**Provided data**.
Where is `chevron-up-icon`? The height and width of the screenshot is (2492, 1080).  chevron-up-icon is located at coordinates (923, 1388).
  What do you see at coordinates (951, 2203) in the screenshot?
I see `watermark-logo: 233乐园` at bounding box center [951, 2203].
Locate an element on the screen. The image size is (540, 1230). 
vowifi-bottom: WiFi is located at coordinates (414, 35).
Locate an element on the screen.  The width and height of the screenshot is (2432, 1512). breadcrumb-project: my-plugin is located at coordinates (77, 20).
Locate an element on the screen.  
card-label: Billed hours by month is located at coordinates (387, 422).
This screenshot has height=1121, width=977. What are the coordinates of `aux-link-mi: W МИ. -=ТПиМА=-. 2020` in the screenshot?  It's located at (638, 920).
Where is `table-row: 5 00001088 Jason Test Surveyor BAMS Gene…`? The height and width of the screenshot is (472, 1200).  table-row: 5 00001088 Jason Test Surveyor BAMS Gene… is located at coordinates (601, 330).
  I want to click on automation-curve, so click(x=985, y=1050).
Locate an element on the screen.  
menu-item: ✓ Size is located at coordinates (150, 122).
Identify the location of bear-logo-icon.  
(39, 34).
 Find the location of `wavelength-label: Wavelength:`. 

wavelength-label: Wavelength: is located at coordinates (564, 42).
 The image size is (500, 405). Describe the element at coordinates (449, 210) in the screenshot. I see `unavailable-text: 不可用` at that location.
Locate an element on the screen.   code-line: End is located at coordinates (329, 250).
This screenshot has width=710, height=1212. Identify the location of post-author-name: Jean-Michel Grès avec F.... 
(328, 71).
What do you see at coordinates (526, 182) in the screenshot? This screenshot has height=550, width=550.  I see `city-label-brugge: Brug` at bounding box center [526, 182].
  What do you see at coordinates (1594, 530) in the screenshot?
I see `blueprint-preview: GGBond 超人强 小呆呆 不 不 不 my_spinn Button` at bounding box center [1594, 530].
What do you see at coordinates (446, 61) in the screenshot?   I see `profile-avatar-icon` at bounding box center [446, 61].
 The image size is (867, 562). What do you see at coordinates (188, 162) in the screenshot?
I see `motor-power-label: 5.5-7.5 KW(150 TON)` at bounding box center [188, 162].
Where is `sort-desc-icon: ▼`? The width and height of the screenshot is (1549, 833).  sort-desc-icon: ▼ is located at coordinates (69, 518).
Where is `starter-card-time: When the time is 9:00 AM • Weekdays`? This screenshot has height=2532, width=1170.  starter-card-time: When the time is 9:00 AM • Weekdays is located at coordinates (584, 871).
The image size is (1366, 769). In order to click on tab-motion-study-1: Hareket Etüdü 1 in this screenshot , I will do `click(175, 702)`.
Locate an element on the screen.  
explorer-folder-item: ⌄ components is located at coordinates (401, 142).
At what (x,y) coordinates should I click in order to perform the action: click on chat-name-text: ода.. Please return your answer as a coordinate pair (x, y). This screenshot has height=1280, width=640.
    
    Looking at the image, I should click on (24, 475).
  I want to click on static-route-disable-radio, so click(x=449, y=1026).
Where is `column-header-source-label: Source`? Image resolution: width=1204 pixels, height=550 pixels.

**Instructions to follow**.
Revise all the records above by replacing "Locate an element" with "Find an element" wherever it occurs. Keep everything else the same.

**Reply**.
Where is `chevron-up-icon`? The height and width of the screenshot is (2492, 1080).  chevron-up-icon is located at coordinates (923, 1388).
  What do you see at coordinates (951, 2203) in the screenshot?
I see `watermark-logo: 233乐园` at bounding box center [951, 2203].
Find an element on the screen. The image size is (540, 1230). 
vowifi-bottom: WiFi is located at coordinates (414, 35).
Find an element on the screen.  The width and height of the screenshot is (2432, 1512). breadcrumb-project: my-plugin is located at coordinates (77, 20).
Find an element on the screen.  
card-label: Billed hours by month is located at coordinates (387, 422).
This screenshot has height=1121, width=977. What are the coordinates of `aux-link-mi: W МИ. -=ТПиМА=-. 2020` in the screenshot?  It's located at (638, 920).
Where is `table-row: 5 00001088 Jason Test Surveyor BAMS Gene…`? The height and width of the screenshot is (472, 1200).  table-row: 5 00001088 Jason Test Surveyor BAMS Gene… is located at coordinates (601, 330).
  I want to click on automation-curve, so click(x=985, y=1050).
Find an element on the screen.  
menu-item: ✓ Size is located at coordinates (150, 122).
Identify the location of bear-logo-icon.  
(39, 34).
 Find the location of `wavelength-label: Wavelength:`. 

wavelength-label: Wavelength: is located at coordinates (564, 42).
 The image size is (500, 405). Describe the element at coordinates (449, 210) in the screenshot. I see `unavailable-text: 不可用` at that location.
Find an element on the screen.   code-line: End is located at coordinates (329, 250).
This screenshot has width=710, height=1212. Identify the location of post-author-name: Jean-Michel Grès avec F.... 
(328, 71).
What do you see at coordinates (526, 182) in the screenshot? This screenshot has height=550, width=550.  I see `city-label-brugge: Brug` at bounding box center [526, 182].
  What do you see at coordinates (1594, 530) in the screenshot?
I see `blueprint-preview: GGBond 超人强 小呆呆 不 不 不 my_spinn Button` at bounding box center [1594, 530].
What do you see at coordinates (446, 61) in the screenshot?   I see `profile-avatar-icon` at bounding box center [446, 61].
 The image size is (867, 562). What do you see at coordinates (188, 162) in the screenshot?
I see `motor-power-label: 5.5-7.5 KW(150 TON)` at bounding box center [188, 162].
Where is `sort-desc-icon: ▼`? The width and height of the screenshot is (1549, 833).  sort-desc-icon: ▼ is located at coordinates (69, 518).
Where is `starter-card-time: When the time is 9:00 AM • Weekdays`? This screenshot has height=2532, width=1170.  starter-card-time: When the time is 9:00 AM • Weekdays is located at coordinates (584, 871).
The image size is (1366, 769). In order to click on tab-motion-study-1: Hareket Etüdü 1 in this screenshot , I will do `click(175, 702)`.
Find an element on the screen.  
explorer-folder-item: ⌄ components is located at coordinates (401, 142).
At what (x,y) coordinates should I click in order to perform the action: click on chat-name-text: ода.. Please return your answer as a coordinate pair (x, y). This screenshot has height=1280, width=640.
    
    Looking at the image, I should click on (24, 475).
  I want to click on static-route-disable-radio, so click(x=449, y=1026).
Where is `column-header-source-label: Source`? Image resolution: width=1204 pixels, height=550 pixels.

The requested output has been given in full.